According to research by The Gottman Institute, these four things can predict (with a whopping 94% accuracy) that a couple is headed for divorce. The Institute’s founder labeled them the “Four Horsemen” after the Four Horsemen of the Apocalypse in the Bible.
Stonewalling can be either offensive or defensive. One spouse may cut off communications and refuse to speak whenever they’re upset to punish their spouse or coerce them into apologizing (or begging for forgiveness) for some perceived wrong.
Meanwhile, another spouse may suddenly shut down in the face of hostility or criticism from their spouse and stop responding because they no longer know how. Either way, stonewalling ends all communication — and any hope that the underlying issues can be worked out.
When defensiveness turns vocal, it really is a subtle form of aggression. One spouse may make a complaint or offer criticism, and the other responds by “flipping the script” and blaming their behavior on the spouse who spoke up.
For example, one spouse complains that the other is always leaving them to go out with their friends and the other responds, “I wouldn’t leave you here if you weren’t a nag and rude to my friends.” That makes the entire conversation pointless. Everybody ends up focused on the problems, not possible solutions.
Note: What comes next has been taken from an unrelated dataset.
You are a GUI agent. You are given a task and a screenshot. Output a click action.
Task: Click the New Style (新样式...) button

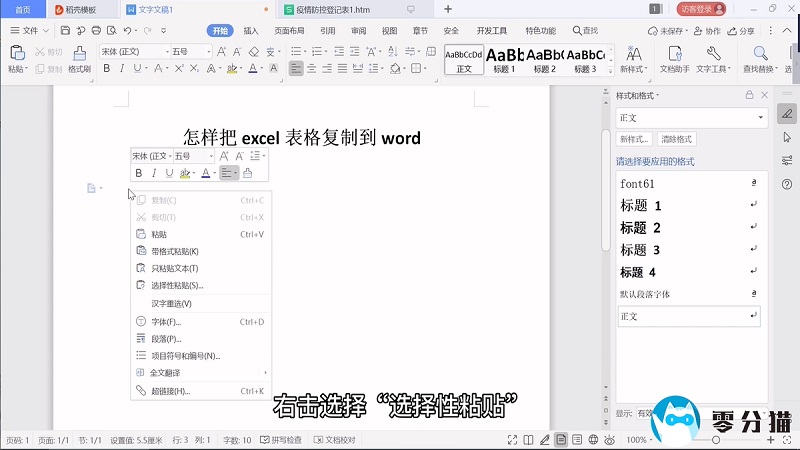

When spouses stonewall, there’s very little being said. On the opposite end of the spectrum, you may have constant, negative communication in the form of unnecessary criticism.
Constructive criticism can be a healthy part of a marital relationship, but a spouse that’s offering their unsolicited, damaging takes on everything the other spouse does may be verbally and emotionally abusive. They may also be broadcasting the fact that they feel nothing but contempt for the other party.
This may be last on the list, but it’s the number one predictor of divorce. Contempt isn’t the same as hatred (although they’re commonly mingled). Instead, it’s a pervasive sense that the other party is generally worthless or somehow deserving of the scorn that gets heaped upon them.
When respect gets lost between couples and one (or both) treats the other with contempt, the marriage is effectively dead. If this all sounds familiar, maybe it’s time to do a little more research into divorce.